His goodness and graces help us to see the areas in which we most need Him in our lives at different periods of time. It is so beautiful, yet so undeserved. But He knows my heart, He knows I am empty and so lost without Him, so He has no problem bringing the right situations, people, and reminders into my life to just encourage me and wake me up when I start becoming complacent. Sometimes He breaks us down to build us back up. This is undoubtedly been evident in my life the past few weeks.

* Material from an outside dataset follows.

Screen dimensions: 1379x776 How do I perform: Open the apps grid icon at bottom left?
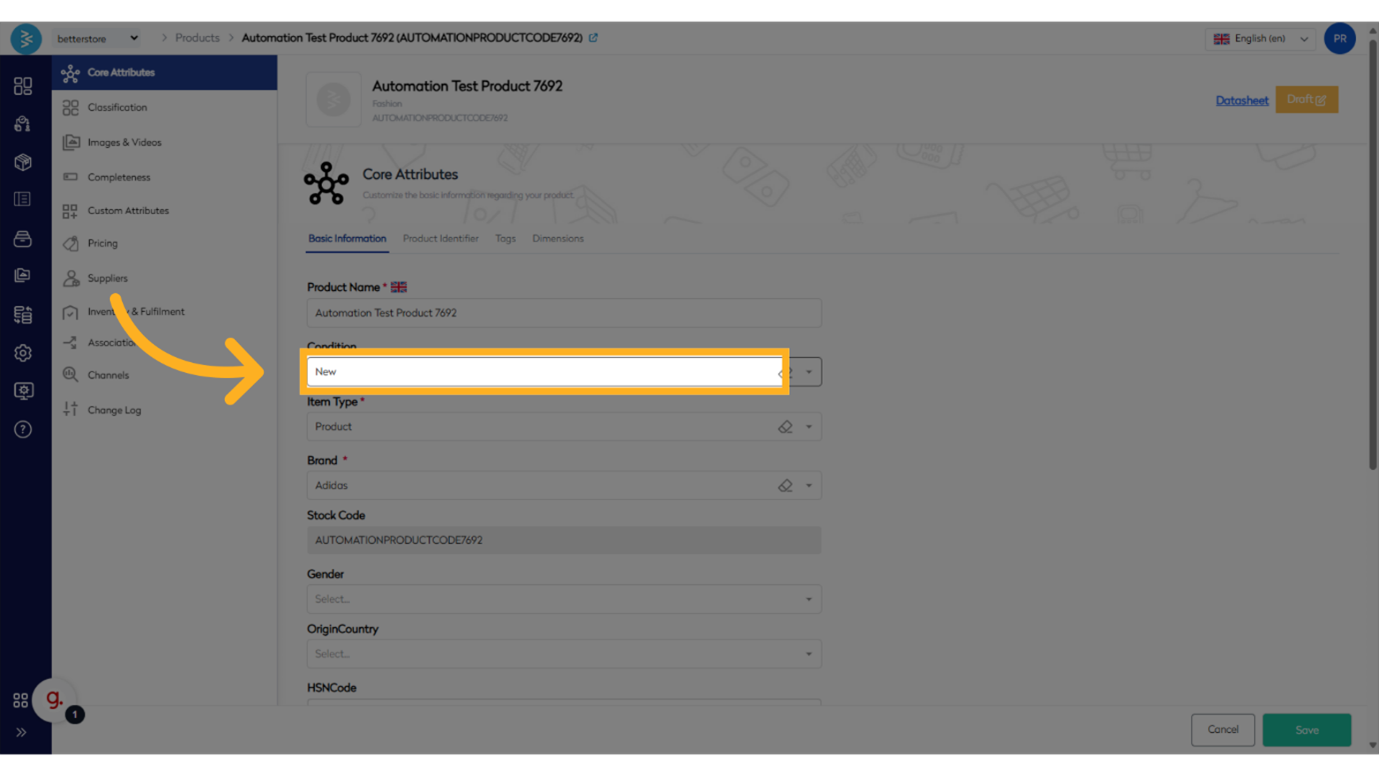tap(20, 701)
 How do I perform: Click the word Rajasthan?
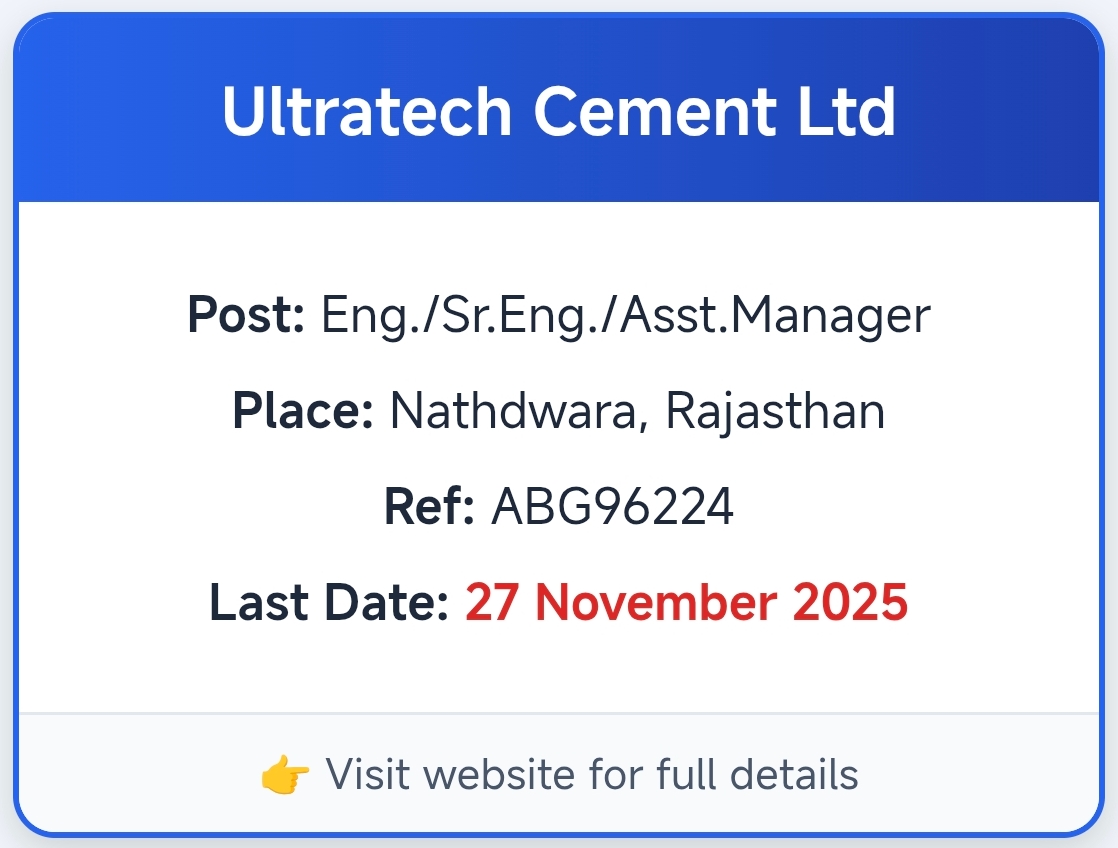775,411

This song almost brought me to tears to this week, check it out:

http://www.youtube.com/watch?v=uar1ld6YyeU


It describes all I long to be at the end of each day. The most peace and joy comes from this whole surrender and loving relationship with Christ. He gently draws us back when we begin to put our purpose in, focus on, and seeking fulfillment from things of the world, no matter how good those things are for life (family, friendships, education, etc.) If HE is not the center of all of those things, those are all NOTHING. They become exhausting, routine, and taken for granted. But he sweetly brings us back to the foot of the cross, and grants the graces to open our hearts and wholly surrender amidst the pressures of life and the distractions college presents every. single. day.

Praise to Him for His love, goodness, and constant pursuit when I am not love, or goodness and when I am weak, tired, and inconsistently pursuing!